The man Lenin picked as first policeman of the proletarian revolution was borrowed from the Polish aristocracy. When Felix Dzerzhinsky was made head of the Bolshevists' CHEKA, he wrote to his wife: "I am now in the front line and I want to be merciless, to tear the enemy to pieces as a watchdog would do."

Dzerzhinsky yearned to correct the faults of his fellow man. One of the first people he corrected was the head of the Revolutionary Military Committee for Combating Alcoholism & Banditry, who wandered into Dzerzhinsky's office one night, drunk. Dzerzhinsky had him shot.

Once, at a meeting of political commissars, Lenin passed a note to Dzerzhinsky "How many vicious counter-revolutionaries are there in our prisons?" Dzeizhinsky's scribbled reply was: "Abou: fifteen hundred." Lenin nodded, made a cross on the note, and returned it to Dzerzhinsky. That night, on Dzerzhinsky's order, all 1,500 were shot. It turned out to be a mistake. As Lenin's secretary explained later: "Vladimir Ilyich usually puts a cross on a memorandum to indicate he has noted the contents."

Dzerzhinsky approved and did his best to carry out the directive of Grigory Zinoviev, then chairman of the Comintern: "If out of 100,000,000 population, 10,000,000 do not want to obey the Soviets, they have to be destroyed physically." Nobody will ever know how many hundreds of thousands were killed by Dzerzhinsky's CHEKA.

One day, at a Politburo meeting, he contradicted Stalin on a minor matter. The Leader suddenly (and for the first time on such an occasion) let go with several frightening Georgian curses. Dzerzhinsky suffered an apoplectic stroke and died. The Soviet press always refers to him as "Fearless Knight of the Revolution."

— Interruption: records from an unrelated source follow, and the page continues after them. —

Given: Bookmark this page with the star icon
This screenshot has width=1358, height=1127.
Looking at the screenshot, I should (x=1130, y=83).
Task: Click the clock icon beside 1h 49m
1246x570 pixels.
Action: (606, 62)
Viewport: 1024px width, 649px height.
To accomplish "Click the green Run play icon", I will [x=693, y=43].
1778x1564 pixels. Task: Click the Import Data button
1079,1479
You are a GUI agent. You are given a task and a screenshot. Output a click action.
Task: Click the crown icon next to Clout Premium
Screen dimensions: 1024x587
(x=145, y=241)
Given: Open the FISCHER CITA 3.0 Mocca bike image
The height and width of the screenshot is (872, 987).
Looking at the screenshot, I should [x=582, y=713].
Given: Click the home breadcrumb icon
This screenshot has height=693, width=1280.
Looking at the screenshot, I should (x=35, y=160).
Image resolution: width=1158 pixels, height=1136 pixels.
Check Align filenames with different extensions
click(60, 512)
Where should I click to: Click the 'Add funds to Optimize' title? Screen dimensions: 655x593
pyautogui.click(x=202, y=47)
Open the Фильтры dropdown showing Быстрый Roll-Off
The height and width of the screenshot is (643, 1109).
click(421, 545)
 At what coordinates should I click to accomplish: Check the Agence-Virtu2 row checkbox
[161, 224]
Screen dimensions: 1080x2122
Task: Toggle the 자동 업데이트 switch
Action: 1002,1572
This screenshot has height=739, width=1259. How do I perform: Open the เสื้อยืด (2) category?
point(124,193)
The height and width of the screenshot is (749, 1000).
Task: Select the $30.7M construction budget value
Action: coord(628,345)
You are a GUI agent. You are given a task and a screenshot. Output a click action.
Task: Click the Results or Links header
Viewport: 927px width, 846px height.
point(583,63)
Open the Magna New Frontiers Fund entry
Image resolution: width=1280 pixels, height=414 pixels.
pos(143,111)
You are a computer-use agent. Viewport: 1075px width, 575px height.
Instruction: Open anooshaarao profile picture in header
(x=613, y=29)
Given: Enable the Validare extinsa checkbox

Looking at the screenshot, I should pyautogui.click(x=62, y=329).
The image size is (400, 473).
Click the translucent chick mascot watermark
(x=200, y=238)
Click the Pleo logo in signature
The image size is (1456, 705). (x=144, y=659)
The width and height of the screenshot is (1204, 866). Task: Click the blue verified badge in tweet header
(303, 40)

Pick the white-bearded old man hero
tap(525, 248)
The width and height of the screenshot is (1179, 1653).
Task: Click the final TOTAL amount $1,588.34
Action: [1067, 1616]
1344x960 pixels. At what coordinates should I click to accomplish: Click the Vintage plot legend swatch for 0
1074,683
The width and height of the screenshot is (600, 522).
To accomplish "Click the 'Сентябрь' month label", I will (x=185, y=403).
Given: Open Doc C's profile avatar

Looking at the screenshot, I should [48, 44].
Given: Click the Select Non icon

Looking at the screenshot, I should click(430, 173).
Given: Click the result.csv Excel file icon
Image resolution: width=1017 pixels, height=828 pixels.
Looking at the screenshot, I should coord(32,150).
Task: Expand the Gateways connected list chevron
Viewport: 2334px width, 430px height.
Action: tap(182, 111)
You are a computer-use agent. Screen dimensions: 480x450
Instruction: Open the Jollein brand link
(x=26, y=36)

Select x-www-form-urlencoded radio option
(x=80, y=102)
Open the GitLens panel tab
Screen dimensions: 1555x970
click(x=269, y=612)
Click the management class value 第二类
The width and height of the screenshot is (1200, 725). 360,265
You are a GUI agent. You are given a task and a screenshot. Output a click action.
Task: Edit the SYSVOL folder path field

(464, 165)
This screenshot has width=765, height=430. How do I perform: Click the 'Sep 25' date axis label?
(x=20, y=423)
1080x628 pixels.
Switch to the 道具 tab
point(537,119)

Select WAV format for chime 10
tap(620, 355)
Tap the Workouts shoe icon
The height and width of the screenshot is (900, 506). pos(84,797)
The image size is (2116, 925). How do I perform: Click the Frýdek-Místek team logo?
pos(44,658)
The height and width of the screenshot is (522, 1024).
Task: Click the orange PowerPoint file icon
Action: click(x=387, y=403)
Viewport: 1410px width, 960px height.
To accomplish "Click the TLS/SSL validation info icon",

Something Blue. Dzerzhinsky was succeeded by another aristocrat, Vyacheslav Rudolfovich Menzhinsky. Before the revolution Menzhinsky wrote a prophecy: "If Lenin ever reaches power in fact, and not in imagination, he will make a mess of it, the like of one made by Czar Paul I. ... Leninists are a clan of political gypsies, with a strong voice and a love for wielding the knout, imagining that it is their inherent right to serve as coachmen for the laboring masses."

After the revolution, Prophet Menzhinsky became the Leninists' knout. Lenin called him "the decadent neurotic." This policeman was interested in Persian art and higher mathematics. He wrote erotic poetry and read pornographic novels in his office between executions. He was plump, languid, soft-voiced, given to blue moods. He said: "Our task is to bring culture to the masses at a terrific speed." His OGPU, successor to the CHEKA,' brought death by execution and starvation to millions of Ukrainian and other peasants.